Provided entries Start Marker

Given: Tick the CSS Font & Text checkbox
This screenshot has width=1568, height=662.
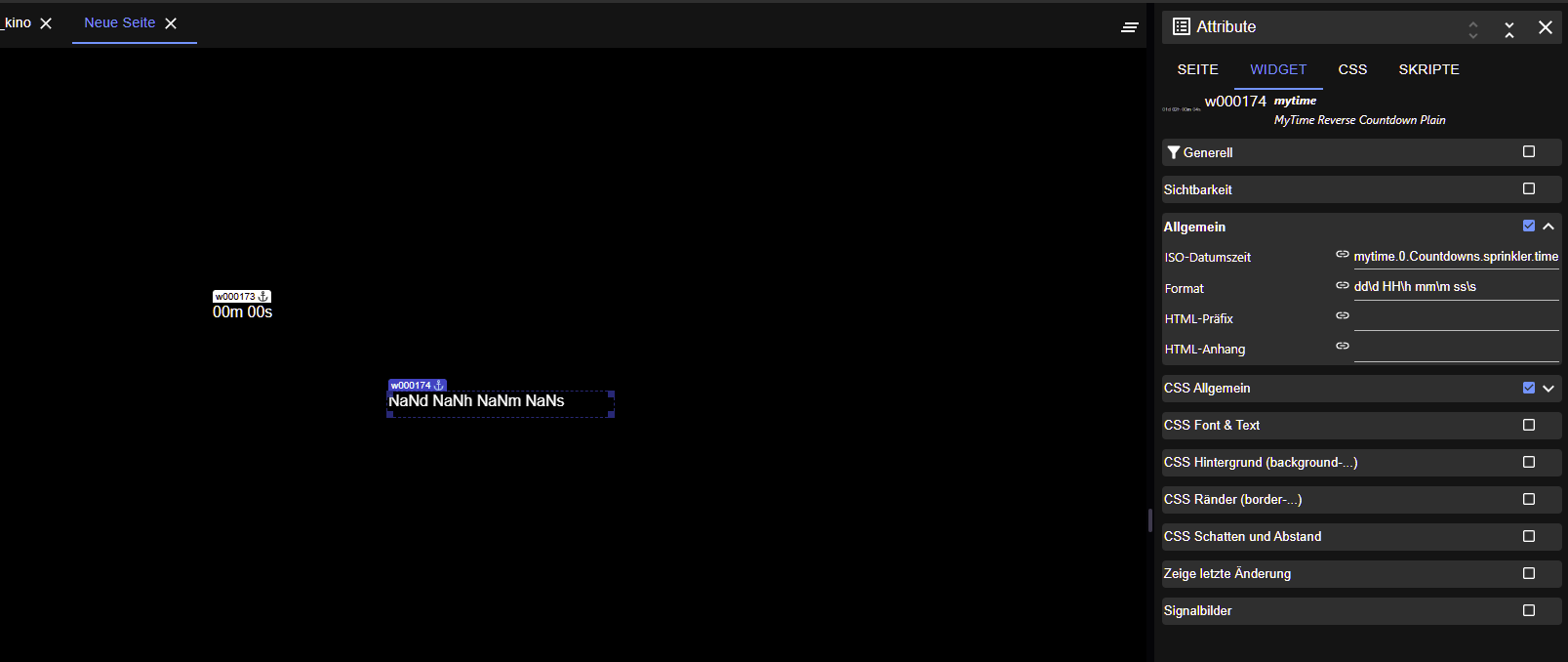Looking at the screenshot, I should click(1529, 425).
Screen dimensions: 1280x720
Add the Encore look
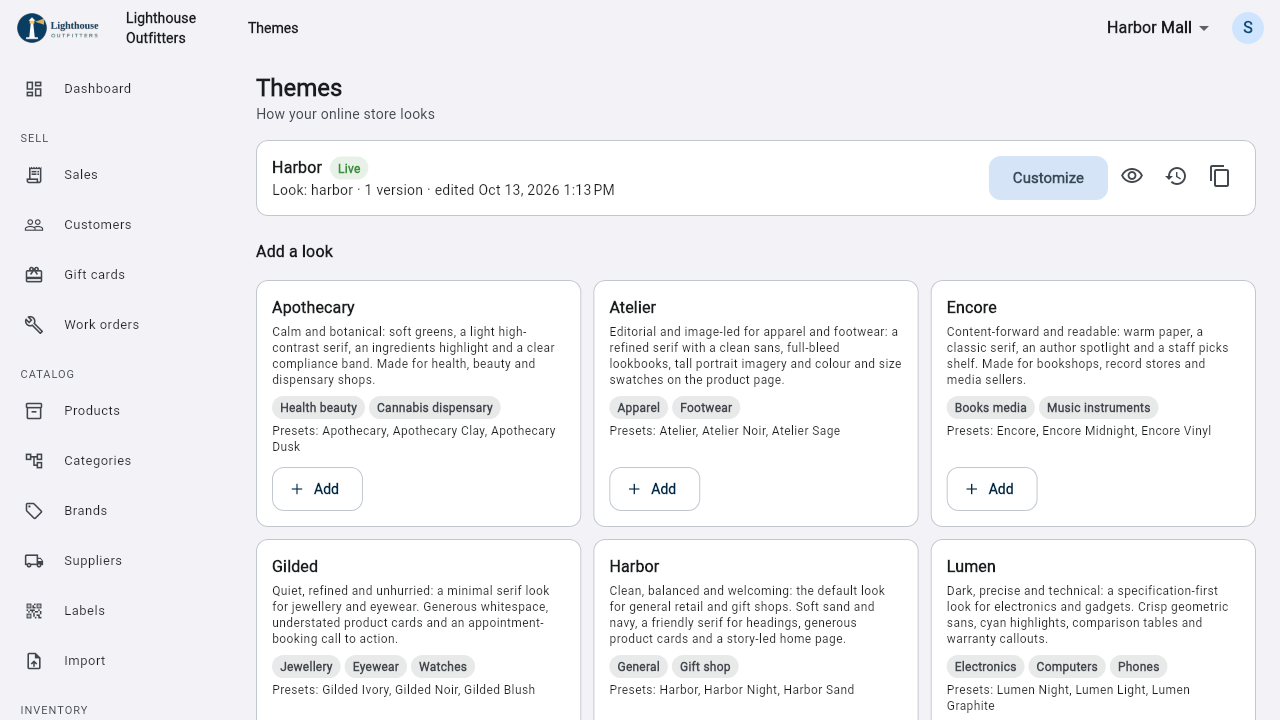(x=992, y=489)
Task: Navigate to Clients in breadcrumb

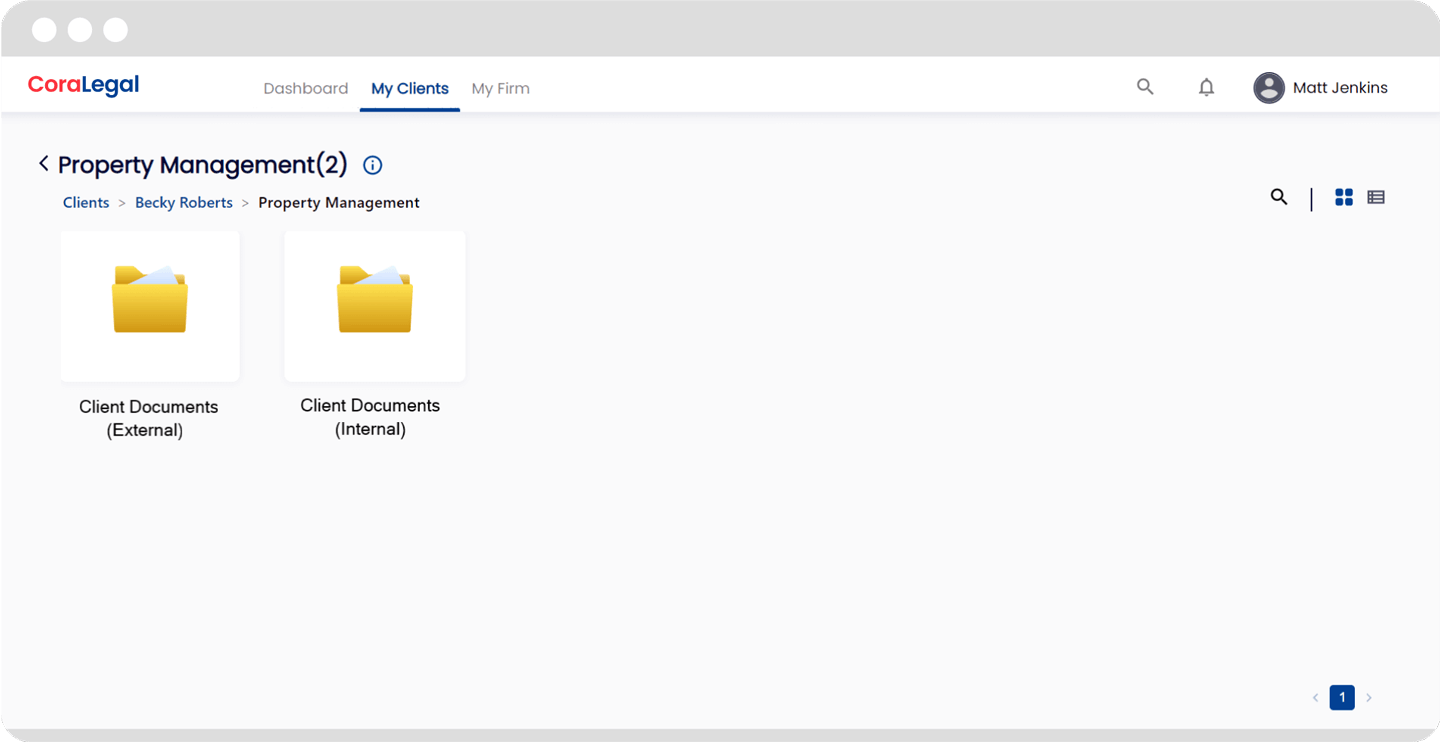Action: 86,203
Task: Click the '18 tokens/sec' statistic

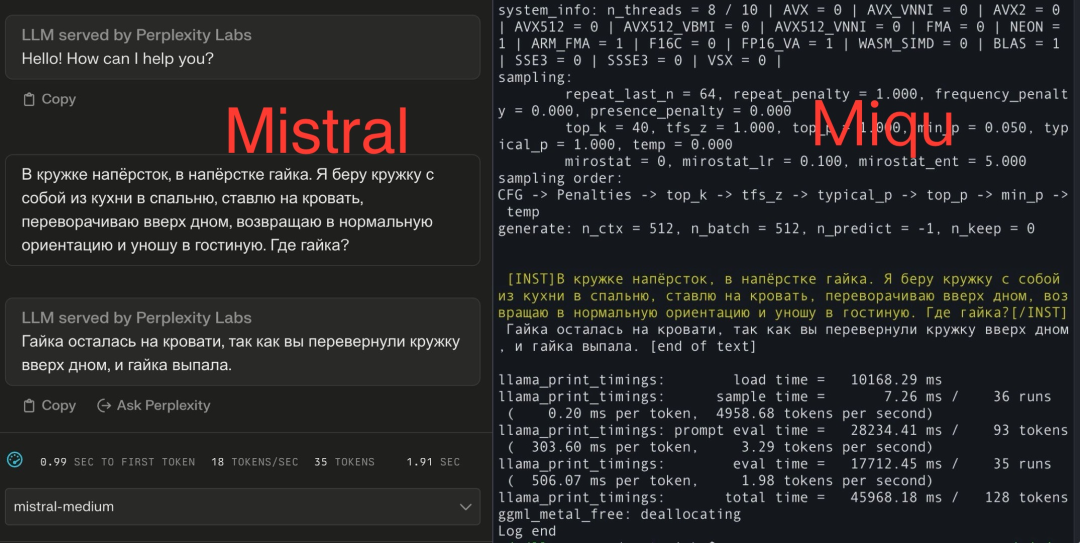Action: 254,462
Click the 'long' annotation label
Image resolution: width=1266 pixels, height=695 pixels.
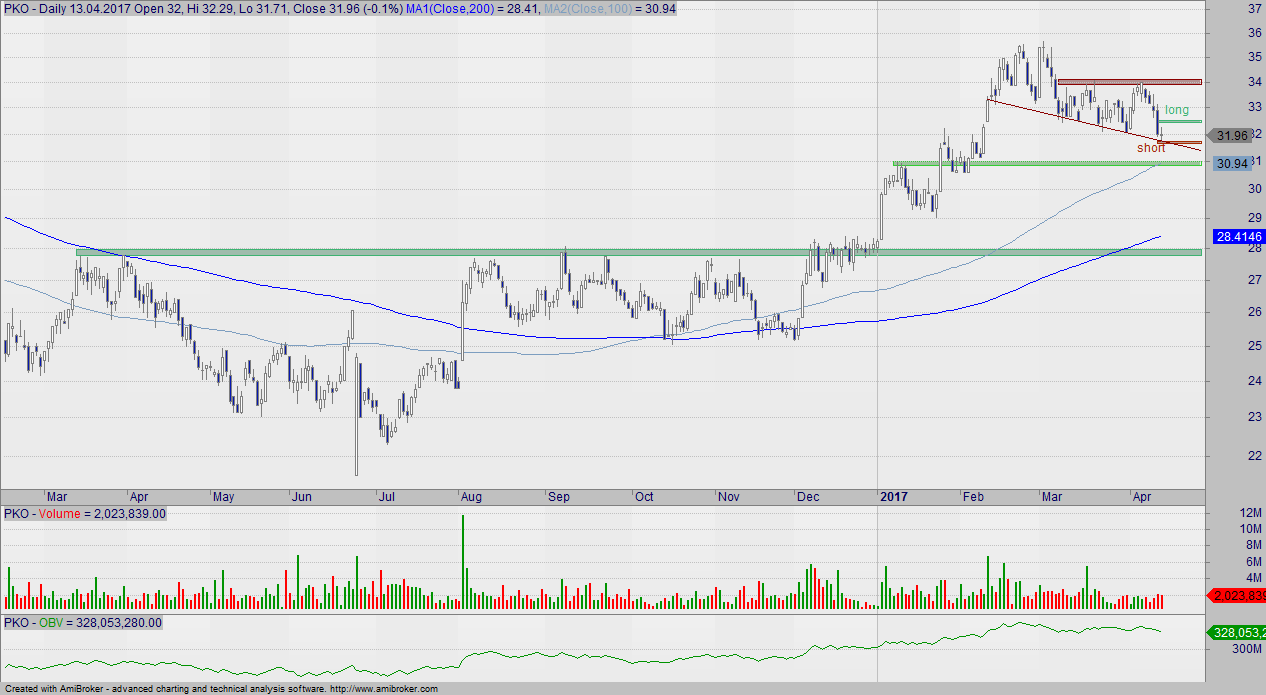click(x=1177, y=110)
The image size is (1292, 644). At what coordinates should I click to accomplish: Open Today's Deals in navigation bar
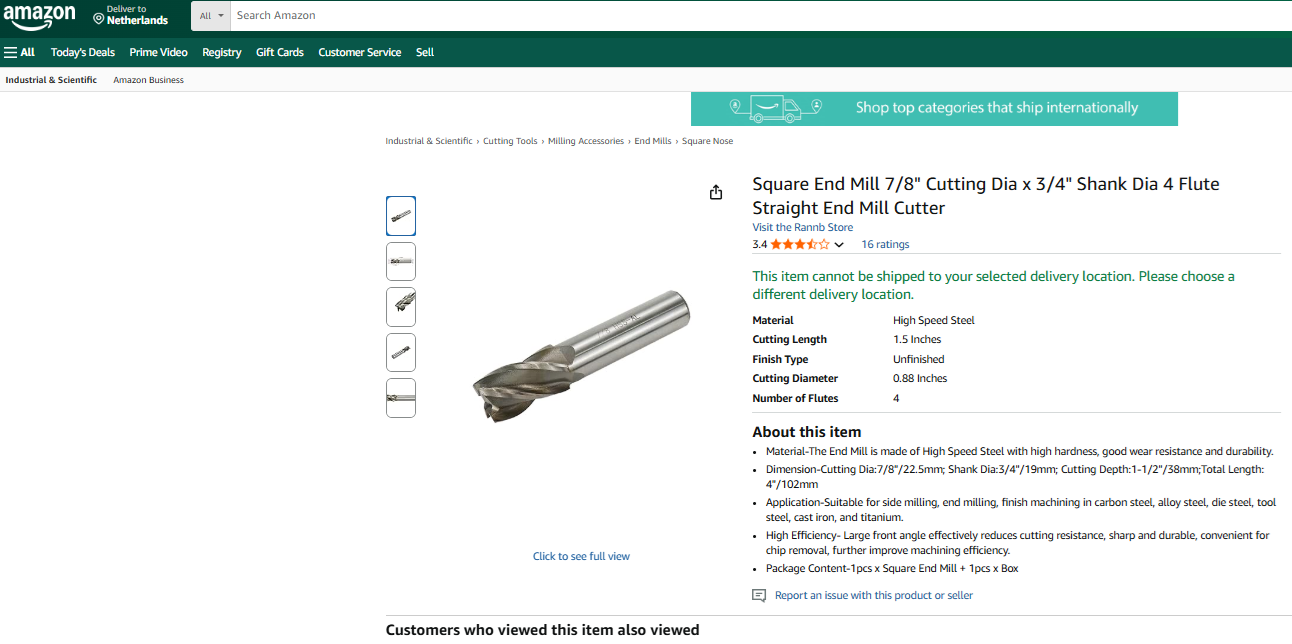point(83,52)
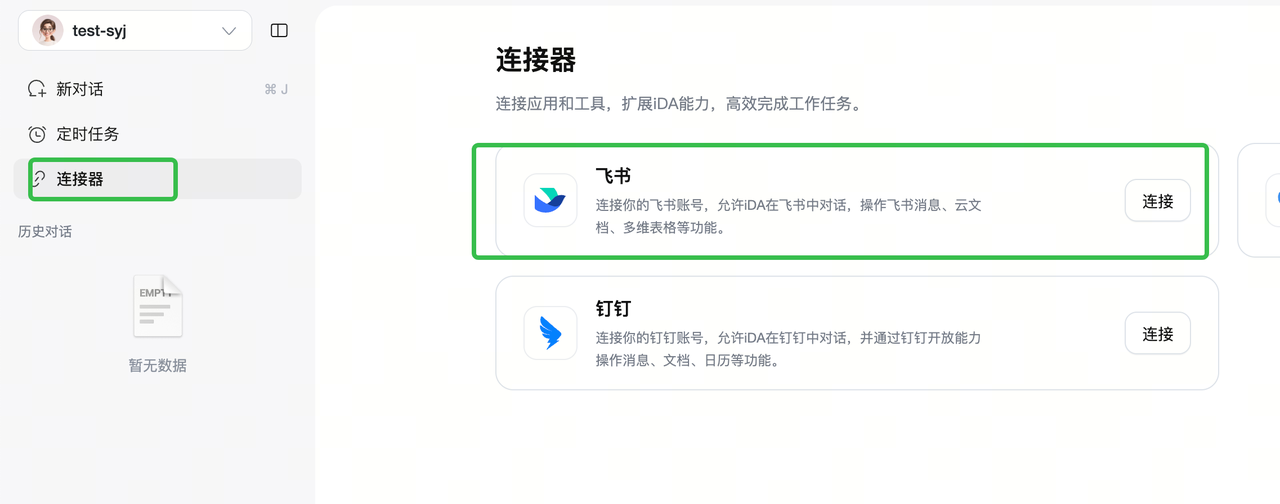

Provided entries End Marker

Assignment: Write the listing out a second time exactly, dropping all images.

Output for this task:
Given: Tick the CSS Font & Text checkbox
This screenshot has width=1568, height=662.
Looking at the screenshot, I should click(1529, 425).
Screen dimensions: 1280x720
Add the Encore look
(x=992, y=489)
Task: Navigate to Clients in breadcrumb

Action: 86,203
Task: Click the '18 tokens/sec' statistic

Action: 254,462
Click the 'long' annotation label
Image resolution: width=1266 pixels, height=695 pixels.
click(x=1177, y=110)
The image size is (1292, 644). At what coordinates should I click to accomplish: Open Today's Deals in navigation bar
point(83,52)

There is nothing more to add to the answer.